183_notes:potential_energy

Section 6.7 in Matter and Interactions (4th edition)

For multi-particles systems, you will have to keep track of the energy changes associated with the internal forces. That is, the work done by objects in the system on other objects in the system. As you will read, we can often associate an energy with pairs of interacting of objects, which we call “potential energy.” In these notes, you will read about potential energy, how it keeps track of the energy associated with interactions internal to the system, and some of its properties.

Potential energy (J) is energy associated with pairs of objects that interact with each other within a system. Because potential energy exists between pairs of objects, no single object can have potential energy, it is a multi-particle system that has potential energy. It's referred to as potential energy because it can be converted to other forms of energy. Common examples of systems with potential energy include stretched/compressed springs, galaxies of stars interacting gravitationally, atoms in which protons and electrons interact electrically, and TNT.

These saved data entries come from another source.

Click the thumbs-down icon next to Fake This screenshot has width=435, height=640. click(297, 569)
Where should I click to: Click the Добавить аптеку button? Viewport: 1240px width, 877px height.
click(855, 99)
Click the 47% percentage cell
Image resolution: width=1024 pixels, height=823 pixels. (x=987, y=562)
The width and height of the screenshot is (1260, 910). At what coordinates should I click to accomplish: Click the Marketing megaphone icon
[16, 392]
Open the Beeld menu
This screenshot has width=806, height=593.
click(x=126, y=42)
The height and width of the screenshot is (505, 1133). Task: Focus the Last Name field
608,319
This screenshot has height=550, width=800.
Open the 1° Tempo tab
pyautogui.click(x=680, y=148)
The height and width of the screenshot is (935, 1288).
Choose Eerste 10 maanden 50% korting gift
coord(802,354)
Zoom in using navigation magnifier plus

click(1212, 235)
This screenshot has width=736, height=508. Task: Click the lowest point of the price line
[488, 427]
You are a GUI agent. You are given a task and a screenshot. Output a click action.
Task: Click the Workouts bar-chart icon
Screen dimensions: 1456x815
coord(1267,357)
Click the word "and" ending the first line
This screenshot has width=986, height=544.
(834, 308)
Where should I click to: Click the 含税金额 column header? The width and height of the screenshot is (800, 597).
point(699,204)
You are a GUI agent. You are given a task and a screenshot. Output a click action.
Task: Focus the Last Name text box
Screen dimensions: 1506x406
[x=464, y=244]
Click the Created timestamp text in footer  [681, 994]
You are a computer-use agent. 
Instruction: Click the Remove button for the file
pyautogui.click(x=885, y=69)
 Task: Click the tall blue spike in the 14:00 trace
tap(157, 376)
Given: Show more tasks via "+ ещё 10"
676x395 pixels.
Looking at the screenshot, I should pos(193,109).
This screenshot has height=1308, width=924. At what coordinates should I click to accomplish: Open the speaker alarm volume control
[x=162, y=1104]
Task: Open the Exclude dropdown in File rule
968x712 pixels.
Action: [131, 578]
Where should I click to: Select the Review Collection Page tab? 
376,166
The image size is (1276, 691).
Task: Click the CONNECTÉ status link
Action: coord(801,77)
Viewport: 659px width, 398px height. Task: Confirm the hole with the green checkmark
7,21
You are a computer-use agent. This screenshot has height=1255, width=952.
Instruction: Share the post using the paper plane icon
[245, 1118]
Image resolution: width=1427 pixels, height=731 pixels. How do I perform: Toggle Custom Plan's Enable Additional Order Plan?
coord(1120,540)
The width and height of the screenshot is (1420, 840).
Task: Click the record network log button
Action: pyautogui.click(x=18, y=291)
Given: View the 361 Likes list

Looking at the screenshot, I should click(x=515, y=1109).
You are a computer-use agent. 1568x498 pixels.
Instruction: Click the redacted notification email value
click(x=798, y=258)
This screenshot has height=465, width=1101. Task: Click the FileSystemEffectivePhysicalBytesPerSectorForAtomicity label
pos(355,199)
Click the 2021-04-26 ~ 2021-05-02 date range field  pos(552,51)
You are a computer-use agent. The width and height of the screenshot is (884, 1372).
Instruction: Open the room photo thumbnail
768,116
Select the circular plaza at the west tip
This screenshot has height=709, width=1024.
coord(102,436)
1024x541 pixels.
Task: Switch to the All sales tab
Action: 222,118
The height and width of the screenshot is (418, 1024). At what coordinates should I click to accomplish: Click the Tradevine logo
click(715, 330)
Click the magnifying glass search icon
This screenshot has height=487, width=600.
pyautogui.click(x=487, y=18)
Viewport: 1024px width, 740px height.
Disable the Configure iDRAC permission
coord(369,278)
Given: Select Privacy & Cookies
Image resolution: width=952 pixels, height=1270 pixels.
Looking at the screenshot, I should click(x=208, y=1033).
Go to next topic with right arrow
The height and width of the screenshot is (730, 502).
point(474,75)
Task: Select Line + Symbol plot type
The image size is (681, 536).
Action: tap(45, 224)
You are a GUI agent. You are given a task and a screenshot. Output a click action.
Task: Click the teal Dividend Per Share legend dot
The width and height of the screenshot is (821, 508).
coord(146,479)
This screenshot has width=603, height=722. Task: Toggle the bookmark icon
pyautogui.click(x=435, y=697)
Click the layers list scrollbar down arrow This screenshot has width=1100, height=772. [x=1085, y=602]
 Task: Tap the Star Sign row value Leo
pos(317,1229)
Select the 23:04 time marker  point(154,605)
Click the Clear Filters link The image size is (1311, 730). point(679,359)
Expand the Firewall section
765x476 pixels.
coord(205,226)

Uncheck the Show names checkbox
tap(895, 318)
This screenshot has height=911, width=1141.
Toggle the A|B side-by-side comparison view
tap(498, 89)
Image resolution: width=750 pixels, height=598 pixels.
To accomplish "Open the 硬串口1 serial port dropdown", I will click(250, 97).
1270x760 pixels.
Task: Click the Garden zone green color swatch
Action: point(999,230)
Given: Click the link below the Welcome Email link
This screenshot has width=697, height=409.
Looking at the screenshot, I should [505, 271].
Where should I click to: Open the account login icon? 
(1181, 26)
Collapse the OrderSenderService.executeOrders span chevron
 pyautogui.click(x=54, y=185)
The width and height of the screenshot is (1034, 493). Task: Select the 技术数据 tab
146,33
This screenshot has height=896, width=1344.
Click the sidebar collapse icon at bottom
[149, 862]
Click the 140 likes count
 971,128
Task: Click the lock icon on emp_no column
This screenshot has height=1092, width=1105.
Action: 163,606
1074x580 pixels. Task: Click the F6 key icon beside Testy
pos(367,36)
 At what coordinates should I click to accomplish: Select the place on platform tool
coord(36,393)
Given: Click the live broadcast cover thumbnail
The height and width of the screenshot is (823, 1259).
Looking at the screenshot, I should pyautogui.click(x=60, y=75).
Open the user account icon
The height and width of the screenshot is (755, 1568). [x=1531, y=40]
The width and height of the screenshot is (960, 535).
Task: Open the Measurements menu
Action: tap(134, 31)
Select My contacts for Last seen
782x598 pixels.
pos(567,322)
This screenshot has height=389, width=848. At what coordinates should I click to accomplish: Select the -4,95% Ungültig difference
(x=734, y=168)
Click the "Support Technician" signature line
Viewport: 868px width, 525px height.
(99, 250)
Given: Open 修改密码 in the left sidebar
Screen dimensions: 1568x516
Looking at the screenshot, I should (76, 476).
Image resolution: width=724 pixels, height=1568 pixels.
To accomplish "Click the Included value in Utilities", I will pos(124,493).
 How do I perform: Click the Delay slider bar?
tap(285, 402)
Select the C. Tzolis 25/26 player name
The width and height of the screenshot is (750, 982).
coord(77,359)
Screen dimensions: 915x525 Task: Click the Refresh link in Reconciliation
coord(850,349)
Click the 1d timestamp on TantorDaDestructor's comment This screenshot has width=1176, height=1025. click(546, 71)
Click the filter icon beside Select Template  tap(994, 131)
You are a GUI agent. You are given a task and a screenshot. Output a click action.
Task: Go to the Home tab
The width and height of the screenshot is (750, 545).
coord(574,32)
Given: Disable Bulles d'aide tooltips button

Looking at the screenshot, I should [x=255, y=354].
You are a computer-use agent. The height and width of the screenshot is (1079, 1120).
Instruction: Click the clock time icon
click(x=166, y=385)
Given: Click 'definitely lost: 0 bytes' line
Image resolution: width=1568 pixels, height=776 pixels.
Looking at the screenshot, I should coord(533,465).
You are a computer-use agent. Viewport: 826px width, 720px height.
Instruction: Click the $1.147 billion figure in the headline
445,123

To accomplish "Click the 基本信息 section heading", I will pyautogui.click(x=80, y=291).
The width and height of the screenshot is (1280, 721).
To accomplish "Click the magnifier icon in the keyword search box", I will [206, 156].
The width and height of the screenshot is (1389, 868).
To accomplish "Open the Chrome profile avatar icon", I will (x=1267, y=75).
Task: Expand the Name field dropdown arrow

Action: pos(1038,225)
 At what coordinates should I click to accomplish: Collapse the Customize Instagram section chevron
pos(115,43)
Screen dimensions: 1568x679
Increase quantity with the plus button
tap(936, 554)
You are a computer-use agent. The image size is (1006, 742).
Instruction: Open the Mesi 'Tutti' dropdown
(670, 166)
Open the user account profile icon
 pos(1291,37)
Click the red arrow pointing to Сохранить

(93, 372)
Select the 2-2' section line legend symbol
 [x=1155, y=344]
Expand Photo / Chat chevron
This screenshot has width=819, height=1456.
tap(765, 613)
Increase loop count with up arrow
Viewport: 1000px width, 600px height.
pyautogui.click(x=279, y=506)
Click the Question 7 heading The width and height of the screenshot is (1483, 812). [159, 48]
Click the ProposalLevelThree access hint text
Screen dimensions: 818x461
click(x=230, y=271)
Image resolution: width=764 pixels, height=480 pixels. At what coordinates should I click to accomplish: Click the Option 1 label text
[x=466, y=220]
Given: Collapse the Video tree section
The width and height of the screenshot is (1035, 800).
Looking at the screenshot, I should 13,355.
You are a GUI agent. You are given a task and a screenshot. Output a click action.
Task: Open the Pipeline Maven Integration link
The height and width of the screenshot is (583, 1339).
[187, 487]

Consider a system of three particles (bounded by the dotted line) where each object interacts with the others and with the surroundings. In the figure to the right, the forces that are internal to the system are represented by black arrows and have lower-case letters (e.g., $\vec{f}_{1,2}$ is the force that object 1 experiences due to object 2). The grey arrows represent the net interactions that each particle has with the surroundings (e.g., $\vec{F}_{1,surr}$ is the force that object 1 experiences due to the surroundings).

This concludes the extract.